Lazaro Armenteros

Position: LF
Level: High A
Affiliate: Beloit Snappers
League: California League
Born: 05/22/1999 (Age: 24)
Height: 6'0"
Weight: 182
B/T: Right / Right
Acquired: Signed as international free agent (Cuba) 7/2/16 (OAK)

Prospect Spotlight

The Cuban outfielder signed with much fanfare, agreeing to a $3 million amateur bonus with the Athletics in 2016. He showed big power potential in the Midwest League last year with questionable contact ability, and it has been much of the same so far in 2019 for High-A Stockton. Named to the California League All-Star Game, Armenteros slashed .227/.356/.437 in the first half this season.

A chiseled 6-foot and 182 pounds, Armenteros is a plus athlete and physical specimen. He looks more like a center-diamond defender and plus runner than his tools play in games, however, as a below-average arm limits him to LF and he isn’t very aggressive on the bases. The calling card here is power potential, as Armenteros puts on a show in BP with 60-grade raw to the pullside. There are ample questions about how much of that juice will translate to games, partially due to his stiff, unorthodox setup that causes length and lacks much natural rhythm.  He whistles the bat through the zone with speed and strength, but a locked front arm bars off the inner-third of the plate and limits his present barrel control. Armenteros’ approach is geared to pull fastballs, and while his track record of drawing walks helps buoy a feast-or-famine mentality, the strikeout numbers will have to come down in order to have much big league value.  He whiffed in above 30-percent of his Midwest League plate appearances in 2018, and that number has snowballed to over 40-percent this year in High-A.

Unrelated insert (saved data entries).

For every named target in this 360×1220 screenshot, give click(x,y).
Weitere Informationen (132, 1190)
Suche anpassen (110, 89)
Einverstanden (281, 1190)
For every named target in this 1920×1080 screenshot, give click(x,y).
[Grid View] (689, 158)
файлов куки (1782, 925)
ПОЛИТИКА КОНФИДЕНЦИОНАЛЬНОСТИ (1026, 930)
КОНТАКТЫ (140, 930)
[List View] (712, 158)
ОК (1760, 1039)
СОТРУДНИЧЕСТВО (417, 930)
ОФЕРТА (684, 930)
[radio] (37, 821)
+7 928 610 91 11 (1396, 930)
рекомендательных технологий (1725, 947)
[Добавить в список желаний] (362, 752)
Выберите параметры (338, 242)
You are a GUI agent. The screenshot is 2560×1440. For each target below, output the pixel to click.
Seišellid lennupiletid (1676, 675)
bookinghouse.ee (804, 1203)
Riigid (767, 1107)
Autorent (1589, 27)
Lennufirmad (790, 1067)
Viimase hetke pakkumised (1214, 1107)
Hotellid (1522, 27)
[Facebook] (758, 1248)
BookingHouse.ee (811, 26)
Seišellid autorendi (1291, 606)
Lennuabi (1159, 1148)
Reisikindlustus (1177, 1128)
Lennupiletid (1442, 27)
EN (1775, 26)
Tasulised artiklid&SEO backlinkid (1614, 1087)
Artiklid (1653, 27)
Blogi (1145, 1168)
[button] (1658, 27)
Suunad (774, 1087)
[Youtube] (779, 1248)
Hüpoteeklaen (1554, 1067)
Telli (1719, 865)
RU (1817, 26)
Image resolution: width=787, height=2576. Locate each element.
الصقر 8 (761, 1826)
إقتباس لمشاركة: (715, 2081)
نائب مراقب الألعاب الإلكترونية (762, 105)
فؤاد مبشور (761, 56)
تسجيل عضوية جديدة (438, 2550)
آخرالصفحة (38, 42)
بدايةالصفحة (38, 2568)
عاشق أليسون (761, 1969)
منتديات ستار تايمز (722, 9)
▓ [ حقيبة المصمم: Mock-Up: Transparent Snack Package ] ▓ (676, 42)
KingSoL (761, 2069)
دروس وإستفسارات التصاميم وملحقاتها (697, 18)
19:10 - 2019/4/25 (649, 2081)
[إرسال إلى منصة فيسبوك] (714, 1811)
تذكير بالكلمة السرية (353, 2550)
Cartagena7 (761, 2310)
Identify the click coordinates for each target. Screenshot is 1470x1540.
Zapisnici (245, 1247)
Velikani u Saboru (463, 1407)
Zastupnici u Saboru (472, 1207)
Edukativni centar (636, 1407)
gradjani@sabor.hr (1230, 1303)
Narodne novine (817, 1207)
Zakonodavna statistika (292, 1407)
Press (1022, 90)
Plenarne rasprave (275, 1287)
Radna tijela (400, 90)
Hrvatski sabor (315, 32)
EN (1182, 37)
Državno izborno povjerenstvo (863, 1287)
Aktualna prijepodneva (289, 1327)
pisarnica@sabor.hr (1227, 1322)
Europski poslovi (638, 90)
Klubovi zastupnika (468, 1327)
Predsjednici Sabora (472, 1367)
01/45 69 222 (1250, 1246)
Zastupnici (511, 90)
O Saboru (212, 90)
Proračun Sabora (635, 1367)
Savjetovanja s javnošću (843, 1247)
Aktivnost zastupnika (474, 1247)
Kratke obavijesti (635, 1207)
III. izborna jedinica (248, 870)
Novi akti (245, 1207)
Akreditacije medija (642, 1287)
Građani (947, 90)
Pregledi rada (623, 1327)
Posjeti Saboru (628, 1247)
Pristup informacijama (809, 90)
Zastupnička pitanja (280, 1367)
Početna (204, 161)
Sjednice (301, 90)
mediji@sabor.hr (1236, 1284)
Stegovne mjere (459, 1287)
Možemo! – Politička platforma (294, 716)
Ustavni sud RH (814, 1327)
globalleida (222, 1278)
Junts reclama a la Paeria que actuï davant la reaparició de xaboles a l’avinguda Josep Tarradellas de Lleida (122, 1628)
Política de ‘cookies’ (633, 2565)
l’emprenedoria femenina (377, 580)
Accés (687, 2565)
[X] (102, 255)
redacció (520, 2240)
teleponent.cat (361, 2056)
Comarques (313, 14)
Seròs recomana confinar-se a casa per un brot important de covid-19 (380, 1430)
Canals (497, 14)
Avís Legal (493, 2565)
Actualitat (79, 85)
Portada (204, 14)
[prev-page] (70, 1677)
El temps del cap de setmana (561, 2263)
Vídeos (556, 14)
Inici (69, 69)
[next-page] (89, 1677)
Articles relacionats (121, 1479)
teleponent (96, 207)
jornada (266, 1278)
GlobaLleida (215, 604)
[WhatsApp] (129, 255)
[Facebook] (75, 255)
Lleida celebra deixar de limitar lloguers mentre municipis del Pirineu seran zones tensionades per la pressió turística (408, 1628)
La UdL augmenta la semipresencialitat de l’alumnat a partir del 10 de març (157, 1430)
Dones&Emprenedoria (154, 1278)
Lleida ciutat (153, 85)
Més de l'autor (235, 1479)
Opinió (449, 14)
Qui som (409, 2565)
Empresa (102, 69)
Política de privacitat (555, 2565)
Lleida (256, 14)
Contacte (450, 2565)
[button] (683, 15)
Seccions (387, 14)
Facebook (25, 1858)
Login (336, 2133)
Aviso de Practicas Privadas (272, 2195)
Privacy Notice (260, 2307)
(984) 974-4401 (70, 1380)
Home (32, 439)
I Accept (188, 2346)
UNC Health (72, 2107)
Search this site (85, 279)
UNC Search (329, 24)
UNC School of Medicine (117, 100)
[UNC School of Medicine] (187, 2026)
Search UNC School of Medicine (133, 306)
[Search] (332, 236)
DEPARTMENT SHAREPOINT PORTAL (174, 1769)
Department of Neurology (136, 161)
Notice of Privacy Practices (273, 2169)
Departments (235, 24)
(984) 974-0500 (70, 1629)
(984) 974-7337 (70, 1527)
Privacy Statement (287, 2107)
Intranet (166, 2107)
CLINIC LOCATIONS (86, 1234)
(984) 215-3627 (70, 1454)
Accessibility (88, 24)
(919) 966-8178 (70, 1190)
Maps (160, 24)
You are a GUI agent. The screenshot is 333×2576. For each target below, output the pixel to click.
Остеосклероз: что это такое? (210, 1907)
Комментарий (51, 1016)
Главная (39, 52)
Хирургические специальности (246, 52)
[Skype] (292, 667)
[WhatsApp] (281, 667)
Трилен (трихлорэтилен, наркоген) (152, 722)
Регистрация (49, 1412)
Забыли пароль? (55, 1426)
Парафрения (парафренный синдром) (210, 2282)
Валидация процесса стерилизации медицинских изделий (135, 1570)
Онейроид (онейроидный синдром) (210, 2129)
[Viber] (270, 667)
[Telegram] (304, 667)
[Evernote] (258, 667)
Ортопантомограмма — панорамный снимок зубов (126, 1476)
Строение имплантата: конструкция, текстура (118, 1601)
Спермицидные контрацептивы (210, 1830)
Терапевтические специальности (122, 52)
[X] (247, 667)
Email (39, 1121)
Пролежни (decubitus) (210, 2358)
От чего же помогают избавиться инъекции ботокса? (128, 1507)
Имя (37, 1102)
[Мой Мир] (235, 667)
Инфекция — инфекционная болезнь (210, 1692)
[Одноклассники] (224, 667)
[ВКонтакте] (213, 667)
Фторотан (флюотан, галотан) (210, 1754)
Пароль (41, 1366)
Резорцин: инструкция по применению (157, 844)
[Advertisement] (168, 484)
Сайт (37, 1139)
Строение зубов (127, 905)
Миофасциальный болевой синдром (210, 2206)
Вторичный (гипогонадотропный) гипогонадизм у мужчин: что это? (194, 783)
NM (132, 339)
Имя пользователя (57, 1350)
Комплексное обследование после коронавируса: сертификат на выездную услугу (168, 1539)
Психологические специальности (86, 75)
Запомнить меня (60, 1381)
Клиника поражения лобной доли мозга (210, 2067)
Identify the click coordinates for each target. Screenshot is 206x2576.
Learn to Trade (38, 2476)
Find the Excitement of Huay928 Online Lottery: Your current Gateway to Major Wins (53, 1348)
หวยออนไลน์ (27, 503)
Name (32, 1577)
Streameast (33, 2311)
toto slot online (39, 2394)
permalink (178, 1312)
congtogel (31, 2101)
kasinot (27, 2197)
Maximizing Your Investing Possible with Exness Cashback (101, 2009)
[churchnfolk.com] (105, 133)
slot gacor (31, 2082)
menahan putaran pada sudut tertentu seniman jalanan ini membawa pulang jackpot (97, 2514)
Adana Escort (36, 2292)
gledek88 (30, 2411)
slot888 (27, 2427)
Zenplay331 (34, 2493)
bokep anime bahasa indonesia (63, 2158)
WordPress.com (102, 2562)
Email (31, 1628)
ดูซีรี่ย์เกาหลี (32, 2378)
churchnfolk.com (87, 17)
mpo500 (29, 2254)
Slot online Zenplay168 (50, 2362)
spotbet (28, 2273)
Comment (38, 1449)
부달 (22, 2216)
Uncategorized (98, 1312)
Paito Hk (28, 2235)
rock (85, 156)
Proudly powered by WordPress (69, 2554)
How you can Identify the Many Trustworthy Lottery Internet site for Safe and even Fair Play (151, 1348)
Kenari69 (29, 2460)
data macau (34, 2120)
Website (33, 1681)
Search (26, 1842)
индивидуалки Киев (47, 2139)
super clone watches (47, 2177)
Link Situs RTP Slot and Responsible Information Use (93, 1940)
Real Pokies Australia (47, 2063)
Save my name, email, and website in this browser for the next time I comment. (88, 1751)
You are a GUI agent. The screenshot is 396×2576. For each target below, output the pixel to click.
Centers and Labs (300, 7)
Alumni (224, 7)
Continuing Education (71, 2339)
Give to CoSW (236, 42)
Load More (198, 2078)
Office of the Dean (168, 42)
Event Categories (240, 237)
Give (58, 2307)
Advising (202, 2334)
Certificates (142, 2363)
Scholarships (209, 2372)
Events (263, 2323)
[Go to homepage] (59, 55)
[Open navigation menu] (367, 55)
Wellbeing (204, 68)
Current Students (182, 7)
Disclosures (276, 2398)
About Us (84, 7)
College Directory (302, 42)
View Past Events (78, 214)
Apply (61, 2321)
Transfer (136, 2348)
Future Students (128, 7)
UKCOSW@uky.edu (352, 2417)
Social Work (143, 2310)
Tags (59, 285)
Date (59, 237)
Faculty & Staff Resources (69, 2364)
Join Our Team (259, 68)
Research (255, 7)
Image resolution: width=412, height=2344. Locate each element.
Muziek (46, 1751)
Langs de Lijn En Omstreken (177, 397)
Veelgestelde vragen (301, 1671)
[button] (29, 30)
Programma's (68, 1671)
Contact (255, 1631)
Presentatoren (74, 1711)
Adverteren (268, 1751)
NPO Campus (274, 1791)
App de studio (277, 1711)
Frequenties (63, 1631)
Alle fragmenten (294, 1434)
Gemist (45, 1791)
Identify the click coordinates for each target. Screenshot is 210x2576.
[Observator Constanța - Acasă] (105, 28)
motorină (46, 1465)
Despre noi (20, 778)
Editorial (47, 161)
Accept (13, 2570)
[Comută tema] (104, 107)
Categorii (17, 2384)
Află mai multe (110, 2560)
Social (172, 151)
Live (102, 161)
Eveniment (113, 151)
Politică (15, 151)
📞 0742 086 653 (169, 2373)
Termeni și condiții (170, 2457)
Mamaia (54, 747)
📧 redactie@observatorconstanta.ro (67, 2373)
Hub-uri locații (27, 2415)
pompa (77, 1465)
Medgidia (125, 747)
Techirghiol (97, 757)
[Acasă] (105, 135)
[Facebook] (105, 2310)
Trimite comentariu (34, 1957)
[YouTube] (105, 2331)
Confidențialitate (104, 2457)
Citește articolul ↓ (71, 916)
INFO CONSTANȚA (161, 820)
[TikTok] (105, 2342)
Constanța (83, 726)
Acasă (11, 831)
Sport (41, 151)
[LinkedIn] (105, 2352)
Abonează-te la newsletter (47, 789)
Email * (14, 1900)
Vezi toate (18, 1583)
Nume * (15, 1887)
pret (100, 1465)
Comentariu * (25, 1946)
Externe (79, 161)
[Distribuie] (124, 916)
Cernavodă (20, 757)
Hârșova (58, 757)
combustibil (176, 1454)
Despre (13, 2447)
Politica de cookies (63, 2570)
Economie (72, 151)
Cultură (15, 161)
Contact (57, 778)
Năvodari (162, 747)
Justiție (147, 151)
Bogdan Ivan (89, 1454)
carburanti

The raw ingredients of a slugging corner outfielder are here, but the 20-year-old has a ways to go from a hit tool perspective to reach that ceiling. Hitters that strike out at the rate he has–especially through A-Ball–rarely ever cut into that number very much. This type of player needs to clear 25-30 HRs to be a FV 50 (or better) contributor on a corner, and though he’s a low-probability prospect, Armenteros at least has the raw power to have a puncher’s chance at finishing that type of slugger. A best-case scenario for this low-average, high-strikeout, right-handed corner profile is the man currently patrolling LF for Oakland, Khris Davis. More realistically, Armenteros falls a bit short of that upside given the burden of his strikeout numbers.